The environment we adapted to
Figure 1 - Upright bipedal gait |
Our early ancestors had an advantage: bipedalism. Our body cooling system was an adaptive response to the environmental stresses of tropical Africa; the upright bipedal gait is otherwise inefficient when it comes to moving fast (Figure 1).
Quadruped animals were able to run much faster than our ancestors of the time. But the upright stance was better at cooling the body, especially at noon, when the sun was directly overhead. Only 7% of the biped’s body surface was exposed to the sun, while the quadruped had 20% of their bodies exposed. Furthermore, the cooling effect of a biped as a result of standing tall from the ground compared to an other animal standing on the same location is that heat is lost 33% faster. The quadruped may sweat just as much, but it’s that much harder to lose the sweat to the wind when the length of the body is close to the ground. The air at ground level is more humid because of the vegetation which makes it hard for the quadruped to ventilate.

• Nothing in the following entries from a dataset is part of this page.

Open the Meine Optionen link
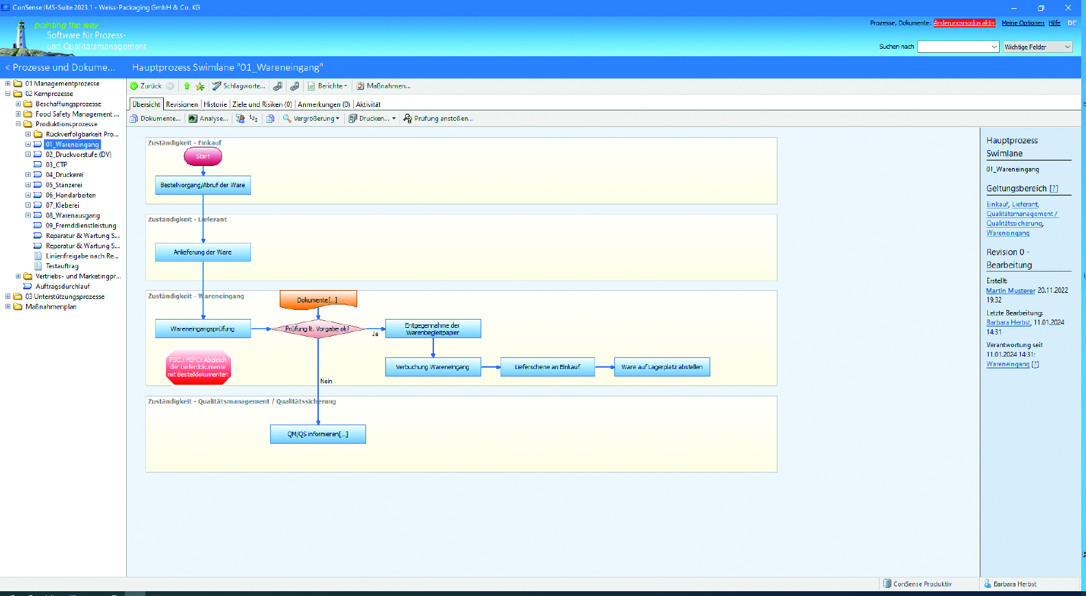This screenshot has width=1086, height=596. [1022, 23]
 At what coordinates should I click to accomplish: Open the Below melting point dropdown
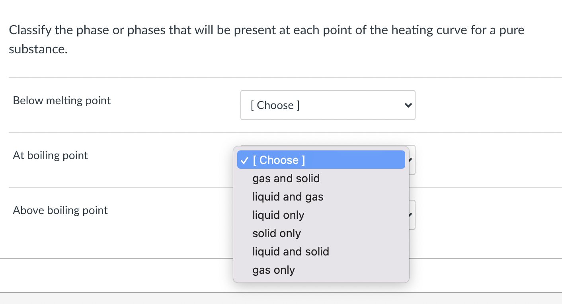[x=328, y=105]

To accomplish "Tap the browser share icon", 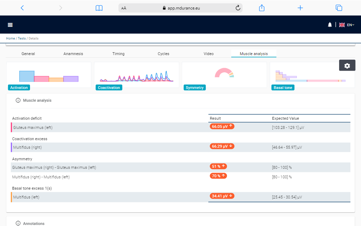I will 262,8.
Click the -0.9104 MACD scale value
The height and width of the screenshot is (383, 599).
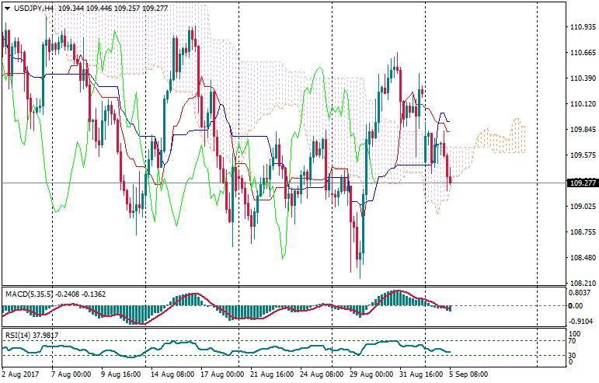click(581, 320)
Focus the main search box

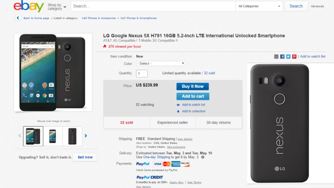[x=153, y=6]
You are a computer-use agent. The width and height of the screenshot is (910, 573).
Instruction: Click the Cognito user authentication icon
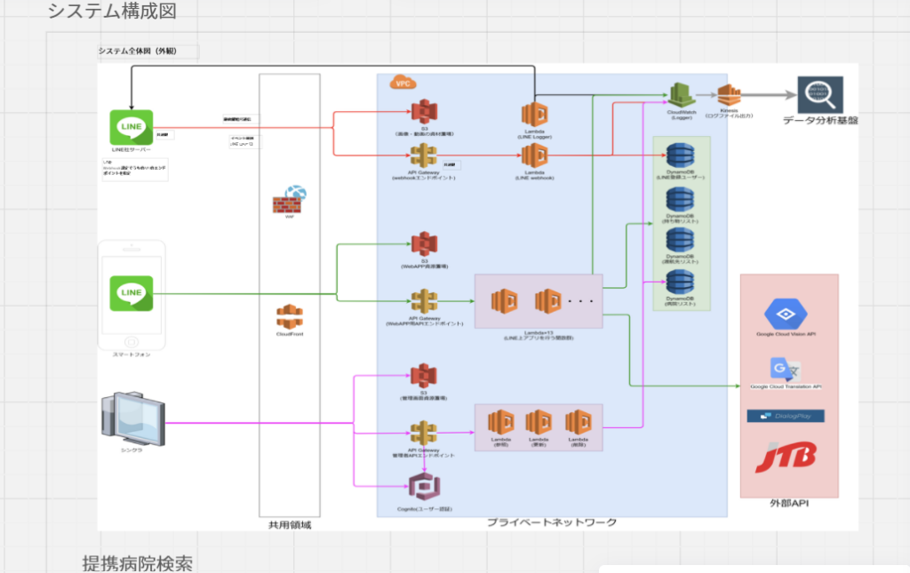424,488
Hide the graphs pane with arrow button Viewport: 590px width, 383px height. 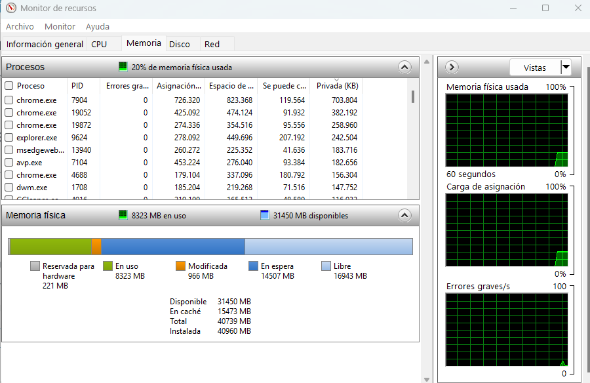tap(452, 68)

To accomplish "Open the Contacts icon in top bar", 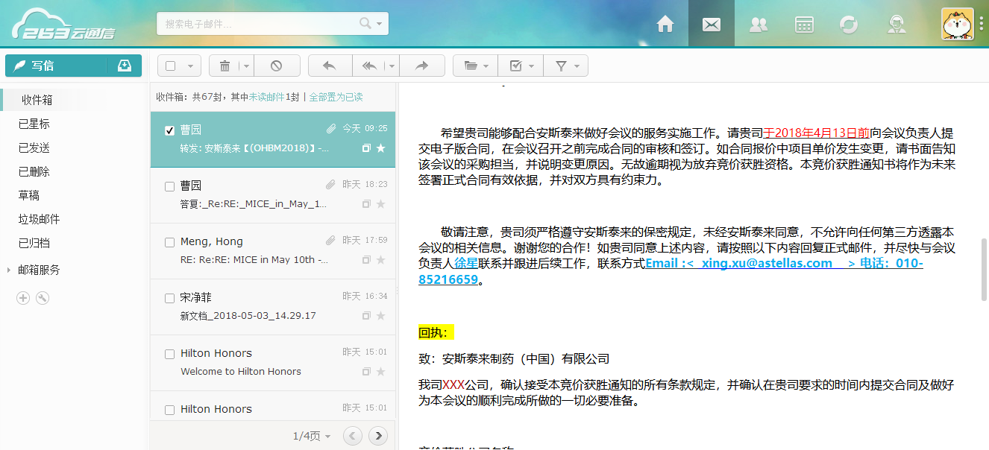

A baboon roaming the fields of Tarangire (Tanzania, Feb 2012) |
Warthogs (Tarangire, Tanzania, Feb 2012) |
Hair is another factor. Fur serves savanna quadrupeds as a shield, reflecting and re-radiating heat before it reaches the skin. If quadrupeds lost their fur, melanin would’ve protected them from harmful UV-B radiation, but this would’ve decreased the reflectiveness of the skin, causing a greater energy gain throughout the exposed body to the sun rays. But a biped could get rid of most of the hair and make it easier to sweat. A shield is only needed where sun rays would hit most severely: the head.
Humans have has many hairs has the chimpanzee per square centimeter but they’re shorter and finer. This nakedness, along with well developed sweat glands, enable us to lose heat at a rate of 700 watts per square meter of skin, a rate not even close to any other living mammal.
Figure 2 - Look at the location of the jugula sinus |
We wouldn’t be what we are today, Homo sapien sapiens (i.e., bipedal with large brains), as opposed to something more like a chimpanzee, if it wasn’t for the necessary evolution of our cooling system. This is not to say that temperature controlled strategies caused the evolution of a large brain, merely that they removed certain physiological constraints and thus made the enlargement of the brain possible. As functional as the long muzzle and the carotid rete are at keeping a quadruped’s head cooler than its body, it has its physiological limits. The system depends on the amount of blood that the carotid rete can cool to the critical temperature before it flows to the brain. However, large brains need a larger blood supply and therefore a larger carotid rete. Since the rete functions by pumping blood through an ever-finer network of blood vessels, its maximum size is determined by the the pressure and volume that can be accommodated. It was calculated that if the blood supplying the modern human brain was cooled through a carotid rete, the jugular sinus (Figure 2) in which it was situated would fill the entire diameter of the neck! Clearly, the whole body cooling system supported by the upright stance and naked skin was a more feasible strategy.
The ability to develop a large brain doesn’t come without an expense: providing the energy to keep it functional.
Brain is “expensive tissue.” The brain uses energy nine times faster than is average for the human body as a whole. Skeletal muscle, for example, where energy is more obviously expended, consumes less than 15% of the body’s budget even though it makes up 41.5% of average body weight. The brain makes up 2% of an average body weight, but consumes over 16% of the energy. And since the brain has no means of storing energy for future use, it must be continuously supplied with hight levels of fuel and oxygen.
You’d expect with an increase of brain size a corresponding increase in the size of the digestive tract because of the needed fuel, however, that’s not what happened. In fact, the human gut is almost exactly half the size that would be predicted to match the enlarged brain. This is achieved by learning to seek out nutritious foods that only need to be consumed in small amounts, which comes in contrast with other primates that process large quantities of leaves and grass (see Part 3 - Australopithecus (robust vs. gracile)). The guts of our ancestors filled the environmental niche that allowed them to consume high quality foods such as seeds, nuts, eggs, and bone marrow, in addition to meat.